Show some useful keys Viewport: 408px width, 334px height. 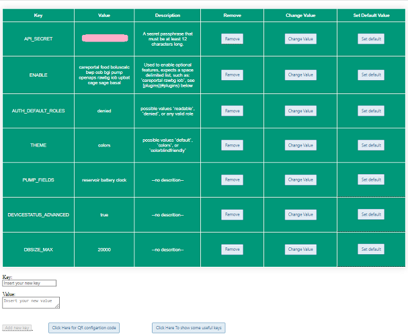[x=189, y=328]
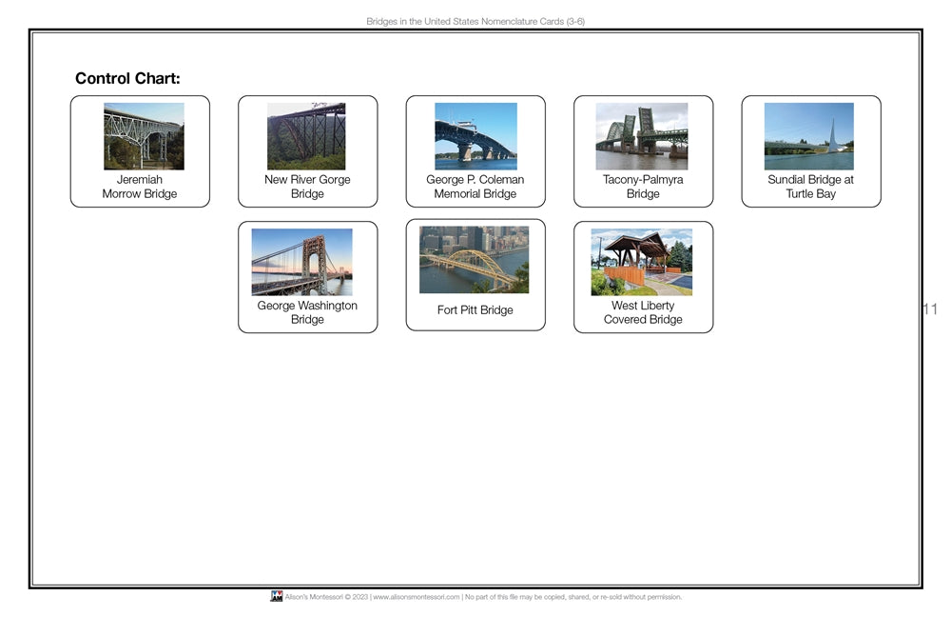Select the Sundial Bridge at Turtle Bay photo

[x=810, y=134]
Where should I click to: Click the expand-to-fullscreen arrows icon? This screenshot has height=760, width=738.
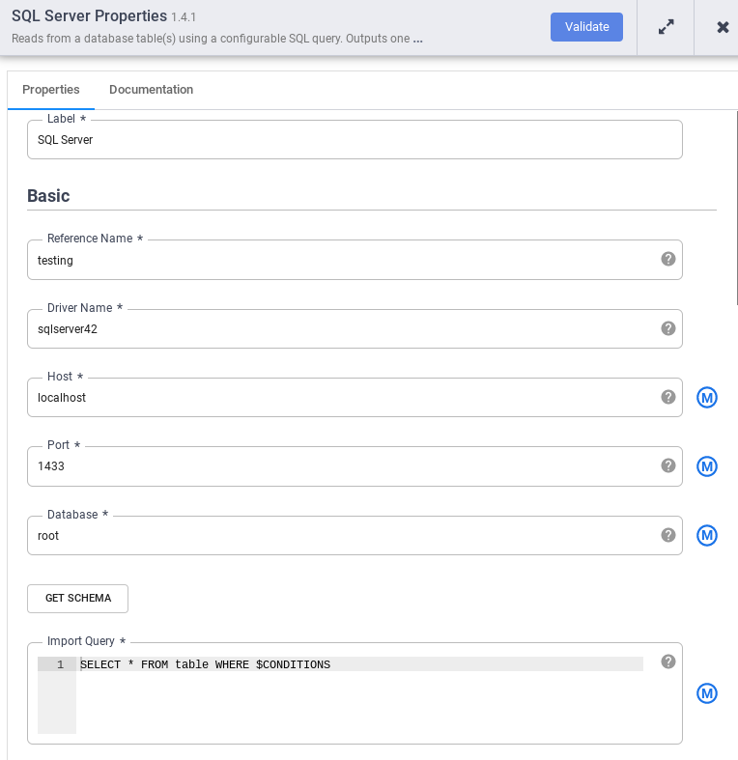pos(666,27)
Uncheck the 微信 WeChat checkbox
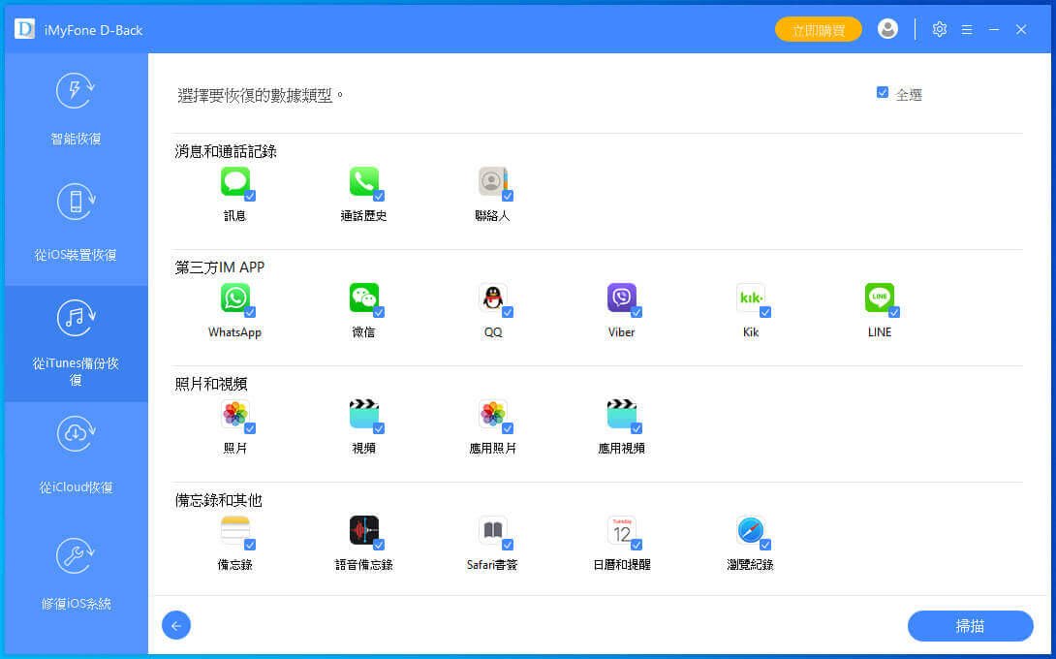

* Directions *
In the records above, find the line that contains "Where should I" and retype it and all lines after it exactly, leaving out any pictures.

* Answer section *
Where should I click to: Click the expand-to-fullscreen arrows icon? This screenshot has height=760, width=738.
pos(666,27)
Uncheck the 微信 WeChat checkbox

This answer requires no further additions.